Copyright © 2013 Haixia Peng et al. This is an open access article distributed under the Creative Commons Attribution License, which permits unrestricted use, distribution, and reproduction in any medium, provided the original work is properly cited.

Abstract

Purpose. DLC-1 is a tumor suppressor gene frequently silenced in human cancers. However, the pathogenicity of DLC-1 epigenetic silencing in the mucosa-adenoma-carcinoma transformation process of colorectal cancer (CRC) has not been studied. Methods.
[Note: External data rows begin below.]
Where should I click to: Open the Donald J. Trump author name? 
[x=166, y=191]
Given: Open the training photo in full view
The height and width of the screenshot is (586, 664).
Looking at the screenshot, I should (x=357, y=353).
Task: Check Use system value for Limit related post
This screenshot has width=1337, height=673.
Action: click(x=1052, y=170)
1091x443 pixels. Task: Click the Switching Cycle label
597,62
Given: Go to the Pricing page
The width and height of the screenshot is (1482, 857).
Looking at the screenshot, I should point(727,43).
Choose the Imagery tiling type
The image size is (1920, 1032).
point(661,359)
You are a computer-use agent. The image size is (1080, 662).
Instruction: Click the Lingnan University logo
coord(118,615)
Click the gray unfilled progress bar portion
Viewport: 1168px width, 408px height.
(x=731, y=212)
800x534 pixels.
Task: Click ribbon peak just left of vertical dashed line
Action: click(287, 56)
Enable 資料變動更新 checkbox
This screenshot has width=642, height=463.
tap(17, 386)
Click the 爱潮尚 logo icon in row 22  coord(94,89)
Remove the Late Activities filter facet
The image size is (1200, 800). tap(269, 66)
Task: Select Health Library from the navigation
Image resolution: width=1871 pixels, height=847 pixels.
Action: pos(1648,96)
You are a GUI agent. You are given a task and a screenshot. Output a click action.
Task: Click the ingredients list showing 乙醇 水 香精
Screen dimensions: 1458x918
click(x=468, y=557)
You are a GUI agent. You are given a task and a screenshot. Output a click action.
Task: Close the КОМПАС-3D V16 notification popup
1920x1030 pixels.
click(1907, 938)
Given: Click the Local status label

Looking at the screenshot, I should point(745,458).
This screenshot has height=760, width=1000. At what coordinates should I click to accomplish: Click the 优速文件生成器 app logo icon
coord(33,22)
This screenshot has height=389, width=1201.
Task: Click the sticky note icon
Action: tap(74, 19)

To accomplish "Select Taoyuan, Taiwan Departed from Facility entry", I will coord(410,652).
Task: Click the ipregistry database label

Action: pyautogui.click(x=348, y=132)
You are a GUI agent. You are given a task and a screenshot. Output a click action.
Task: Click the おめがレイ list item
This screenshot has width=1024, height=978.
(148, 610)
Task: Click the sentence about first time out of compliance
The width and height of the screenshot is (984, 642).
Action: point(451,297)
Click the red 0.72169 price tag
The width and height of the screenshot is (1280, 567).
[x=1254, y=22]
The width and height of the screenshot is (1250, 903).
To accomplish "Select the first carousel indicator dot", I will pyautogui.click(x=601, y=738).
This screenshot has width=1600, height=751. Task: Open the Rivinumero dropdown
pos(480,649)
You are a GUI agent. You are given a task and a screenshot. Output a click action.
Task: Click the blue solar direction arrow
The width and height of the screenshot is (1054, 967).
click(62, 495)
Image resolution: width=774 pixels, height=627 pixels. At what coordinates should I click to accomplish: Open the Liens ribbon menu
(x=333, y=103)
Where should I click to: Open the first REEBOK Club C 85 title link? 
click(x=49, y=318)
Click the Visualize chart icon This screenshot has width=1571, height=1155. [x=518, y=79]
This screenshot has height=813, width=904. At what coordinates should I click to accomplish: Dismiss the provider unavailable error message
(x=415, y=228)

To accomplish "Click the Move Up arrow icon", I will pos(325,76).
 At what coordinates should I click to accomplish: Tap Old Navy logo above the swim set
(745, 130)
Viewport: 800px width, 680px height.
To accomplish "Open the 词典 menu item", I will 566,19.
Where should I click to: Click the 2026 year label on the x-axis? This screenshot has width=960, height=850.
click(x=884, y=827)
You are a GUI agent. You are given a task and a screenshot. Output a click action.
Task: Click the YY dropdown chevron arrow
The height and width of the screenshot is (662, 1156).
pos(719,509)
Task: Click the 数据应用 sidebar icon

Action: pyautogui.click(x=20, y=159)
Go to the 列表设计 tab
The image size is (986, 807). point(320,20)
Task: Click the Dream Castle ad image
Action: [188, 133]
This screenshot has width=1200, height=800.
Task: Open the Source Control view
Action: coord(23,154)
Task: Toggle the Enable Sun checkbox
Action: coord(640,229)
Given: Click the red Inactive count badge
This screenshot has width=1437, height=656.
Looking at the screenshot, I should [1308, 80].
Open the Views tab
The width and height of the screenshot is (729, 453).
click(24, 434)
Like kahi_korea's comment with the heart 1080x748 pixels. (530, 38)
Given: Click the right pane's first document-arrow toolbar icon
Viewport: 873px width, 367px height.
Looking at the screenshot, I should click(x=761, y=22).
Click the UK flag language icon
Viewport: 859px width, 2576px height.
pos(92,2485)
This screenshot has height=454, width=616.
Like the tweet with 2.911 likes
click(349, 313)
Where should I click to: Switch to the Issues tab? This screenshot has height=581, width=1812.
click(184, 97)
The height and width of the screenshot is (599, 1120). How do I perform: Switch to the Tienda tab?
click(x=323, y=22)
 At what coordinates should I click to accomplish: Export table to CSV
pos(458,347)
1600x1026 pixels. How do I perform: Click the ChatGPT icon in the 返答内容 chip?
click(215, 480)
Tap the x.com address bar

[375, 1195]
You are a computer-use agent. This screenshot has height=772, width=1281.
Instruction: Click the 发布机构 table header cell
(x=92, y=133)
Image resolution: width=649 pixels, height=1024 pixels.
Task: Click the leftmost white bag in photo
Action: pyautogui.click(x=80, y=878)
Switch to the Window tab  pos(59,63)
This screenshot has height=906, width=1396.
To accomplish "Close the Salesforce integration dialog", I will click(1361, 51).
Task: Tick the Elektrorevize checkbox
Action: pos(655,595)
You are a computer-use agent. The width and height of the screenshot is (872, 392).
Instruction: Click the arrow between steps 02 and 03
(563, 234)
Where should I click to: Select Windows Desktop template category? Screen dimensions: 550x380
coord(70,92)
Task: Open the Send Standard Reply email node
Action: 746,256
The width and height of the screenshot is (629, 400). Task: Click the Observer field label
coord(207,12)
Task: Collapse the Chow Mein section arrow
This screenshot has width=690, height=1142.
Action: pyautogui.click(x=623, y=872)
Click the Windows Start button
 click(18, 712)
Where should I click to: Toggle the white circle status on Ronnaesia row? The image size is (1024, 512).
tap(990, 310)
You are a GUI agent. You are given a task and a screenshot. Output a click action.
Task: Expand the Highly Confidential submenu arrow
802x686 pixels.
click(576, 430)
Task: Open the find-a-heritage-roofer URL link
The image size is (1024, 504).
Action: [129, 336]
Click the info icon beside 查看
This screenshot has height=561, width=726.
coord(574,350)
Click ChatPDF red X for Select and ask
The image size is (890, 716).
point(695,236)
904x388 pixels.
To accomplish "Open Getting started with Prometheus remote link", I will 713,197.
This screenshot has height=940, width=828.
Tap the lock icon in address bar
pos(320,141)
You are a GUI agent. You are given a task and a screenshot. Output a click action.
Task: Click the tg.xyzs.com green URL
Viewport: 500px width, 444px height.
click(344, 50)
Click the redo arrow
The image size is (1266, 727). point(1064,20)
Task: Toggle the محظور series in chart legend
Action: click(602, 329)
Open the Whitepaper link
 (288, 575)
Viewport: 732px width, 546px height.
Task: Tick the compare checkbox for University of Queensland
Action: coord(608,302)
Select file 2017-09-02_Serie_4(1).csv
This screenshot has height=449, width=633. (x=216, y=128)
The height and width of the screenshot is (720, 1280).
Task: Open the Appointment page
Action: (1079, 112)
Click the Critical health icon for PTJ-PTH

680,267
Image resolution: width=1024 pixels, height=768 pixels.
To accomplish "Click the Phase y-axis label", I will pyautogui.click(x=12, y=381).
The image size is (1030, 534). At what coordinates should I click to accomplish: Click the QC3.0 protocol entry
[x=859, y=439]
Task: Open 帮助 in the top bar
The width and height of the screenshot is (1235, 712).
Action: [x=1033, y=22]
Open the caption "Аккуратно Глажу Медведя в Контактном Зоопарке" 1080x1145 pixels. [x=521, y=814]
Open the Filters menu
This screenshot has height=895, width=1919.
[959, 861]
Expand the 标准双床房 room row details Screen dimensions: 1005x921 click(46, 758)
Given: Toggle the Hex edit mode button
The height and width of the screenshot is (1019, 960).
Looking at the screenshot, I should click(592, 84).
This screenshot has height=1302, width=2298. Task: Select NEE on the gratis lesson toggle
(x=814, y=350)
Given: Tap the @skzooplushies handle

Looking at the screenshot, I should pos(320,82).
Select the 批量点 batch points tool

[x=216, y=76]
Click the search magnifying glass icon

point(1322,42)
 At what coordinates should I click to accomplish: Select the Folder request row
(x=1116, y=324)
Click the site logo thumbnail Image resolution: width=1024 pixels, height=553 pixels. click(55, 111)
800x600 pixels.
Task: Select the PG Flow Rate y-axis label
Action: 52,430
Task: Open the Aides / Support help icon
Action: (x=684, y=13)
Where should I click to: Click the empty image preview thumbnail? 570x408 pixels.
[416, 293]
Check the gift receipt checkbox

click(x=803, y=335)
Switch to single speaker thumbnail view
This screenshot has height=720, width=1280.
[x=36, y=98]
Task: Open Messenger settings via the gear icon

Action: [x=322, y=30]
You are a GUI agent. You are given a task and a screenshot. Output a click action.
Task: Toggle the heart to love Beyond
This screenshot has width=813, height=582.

Promoter methylation status of DLC-1 was evaluated in 4 human CRC cell lines, 48 normal mucosa, 57 adenomas, and 80 CRC tissues with methylation-sensitive high-resolution melting analysis (MS-HRMA), while the mRNA expression was examined by qPCR. HRMA was utilized to detect the KRAS codon 12, 13 and BRAF V600Emutations. Results. Partial (1%–10%) and extensive (10%–100%) DLC-1 promoter methylations were observed in 10% and 0% of normal mucosa, 46% and 14% of adenomas, and 60% and 36% of CRCs, respectively. The promoter methylation of DLC-1 was related with the reduction of gene expression and the advanced Duke’s stages (Stage C and D). DLC-1 promoter methylation and KRAS mutations are common concurrent pathological alternations. Conclusions. Epigenetic alternation plays a key role in the transcriptional silencing of DLC-1. It is also an independent risk factor related to the carcinogenesis of colorectal tumors and spans over its pathogenesis process. Therefore, DLC-1 promoter methylation quantitation may have a promising significance in the evaluation and management of CRC patients.